Take for joy from the palms of my hands
Fragments of honey and sunlight,
As the bees of Persephone commanded us.
Not to be untied the unmoored vessel,
Not to be heard shadow walking on fur,
Not to be mastered terror growing in thicketed life.
We have only kisses now,
Furred like the smallest bees
Found dead after their flight from the hive.
Bees rustling in translucency of densest night,
Their home the sleepy forest of Taigetos,
Their food time, lungwort, mint.
Take then, take for joy my wild gift,
A plain dry necklace of dead bees,
Bees that changed honey into sunlight.
Osip mandel’shtam, selected poems translated by David Mcduff
The Physical attributes and other interesting facts about bees
The bees come under the order of Hymenoptera (membrane wings). The main groups under this order are the petiolata that have waists and the sessiliventres that have no waists. The bee group comes under petiolata and the name of the group is apoidea. The characteristics of this group is that the adult feeds upon the nectar of flowers, while its larvae are fed on pollen mixed with honey.
The first honeybees to be introduced to New Zealand were the black strain, brought from Australia in 1839 and liberated at Hokianga where they were established. In 1879 settlers introduced the Italian strain from England. In New Zealand bees are cultivated for honey for domestic markets and also for export (manuka honey has become world famous for its healing properties), but they also live in a feral state, inhabiting trees and buildings. On Waiheke they tend to favour the pohutukawa tree.
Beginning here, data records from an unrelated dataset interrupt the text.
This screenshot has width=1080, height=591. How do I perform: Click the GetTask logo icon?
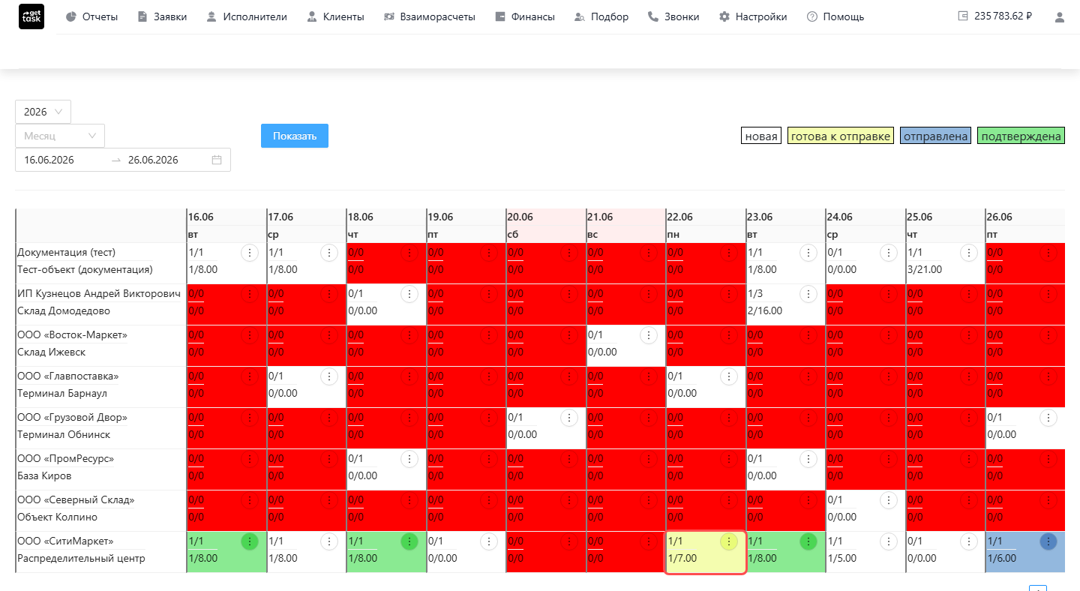pyautogui.click(x=31, y=17)
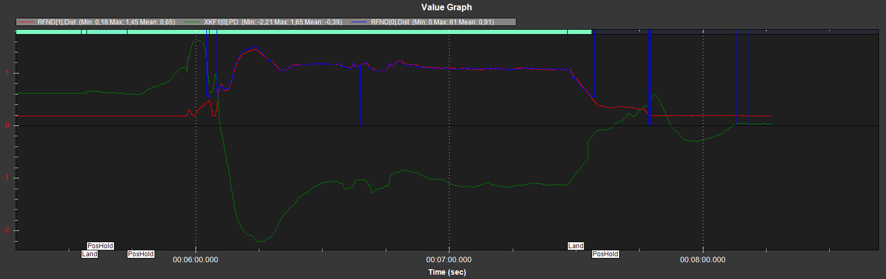Select the XKF1[0].PD legend entry text

click(x=273, y=22)
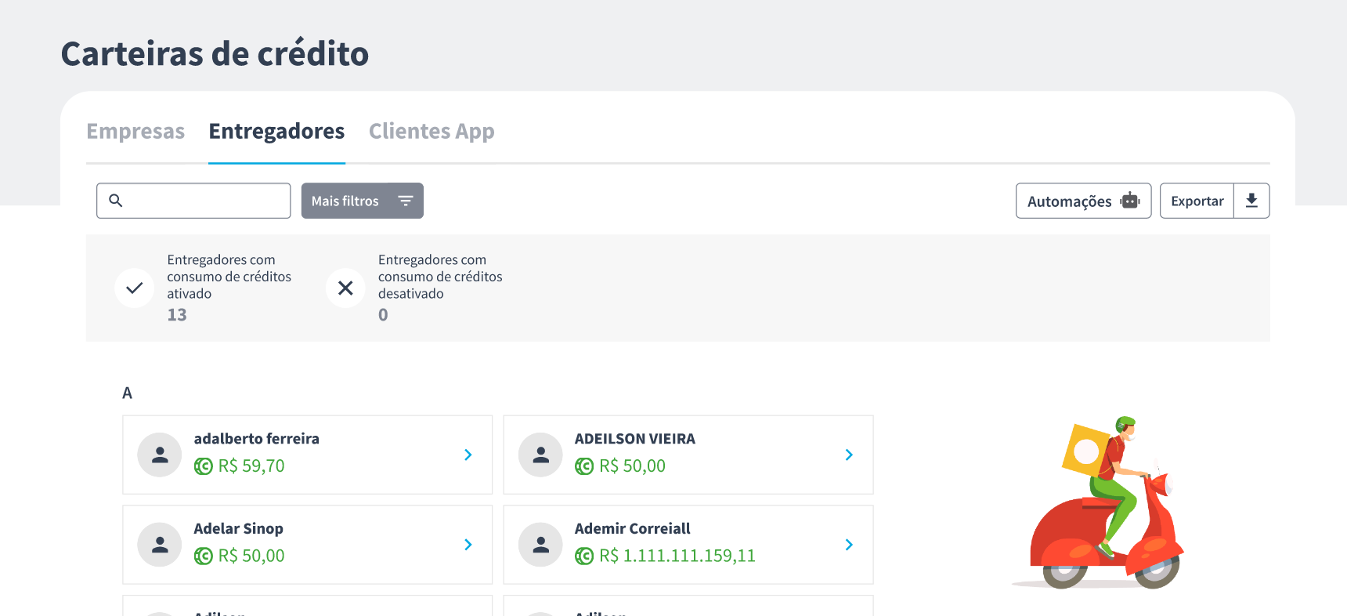The width and height of the screenshot is (1347, 616).
Task: Click the robot icon in Automações
Action: click(1129, 201)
They live in complex hives and have an incredibly well ordered society.
Human kind has an ancient relationship with bees, and stories are told about them across many cultures, particularly in reference to the relationship with the spiritual and the soul. In Egyptian mythology it is said that when Ra wept, his tears were honeybees. Joanne Lauck in her book The Voice of the Infinite in the Small suggests this is symbolic of the ability to transform compassion into something beneficial and greater than itself. The poet Antonio Machado expresses this so aptly when he wrote,“Last night, as I was sleeping, I dreampt – marvellous error! That I had a beehive here inside my heart. And the golden bees were making white combs and sweet honey from my old failures.” It is as if the bees transform our own grief, our mishaps, offering us a simple acceptance that we can create something out of our past, with the touch of warmth and joy in the sweetness of honey.
When we contemplate the worker bee, we realise what a remarkable creature it is. We often feel a sense of peacefulness, a moment of solace, and we maybe touched by its single mindedness. I see the worker bee as an expression of opposites. The reality of sheer physical work they undertake is astonishing, and the worker bee carries her own weight in nectar and pollen, literally working herself to death. The life of a worker bee is not a long, and those that hatch in early spring die in summer. Each worker visits approximately a thousand flowers everyday. Their duties are multitudinous; they’re the builders, brood nurses, honey makers, pollen stampers, guards, porters and foragers. These tasks are related to their developmental stages.
In contrast, however, to their incredible social organization, they exhibit a peculiar individuality, bordering on chaos. Peaceful, confident, order and purpose are all words used often used to describe a hive. Joanne Lauck mentions James Gould who considers bees so distinctive and individual in their characteristics that they can be recognised by their differences. He also suggests that “bees, like ants, live at the edge of chaos where life and new possibilities abound”(2)
Notes 1: from ‘Times Alone’ selected poems of Antonio Machado. Translated by Robert Bly. Published by Wesleyan University Press 1983
2: from the voice of the infinite in the small by Joanne Elizabeth lauck published by Shammbhalla 2002 p141.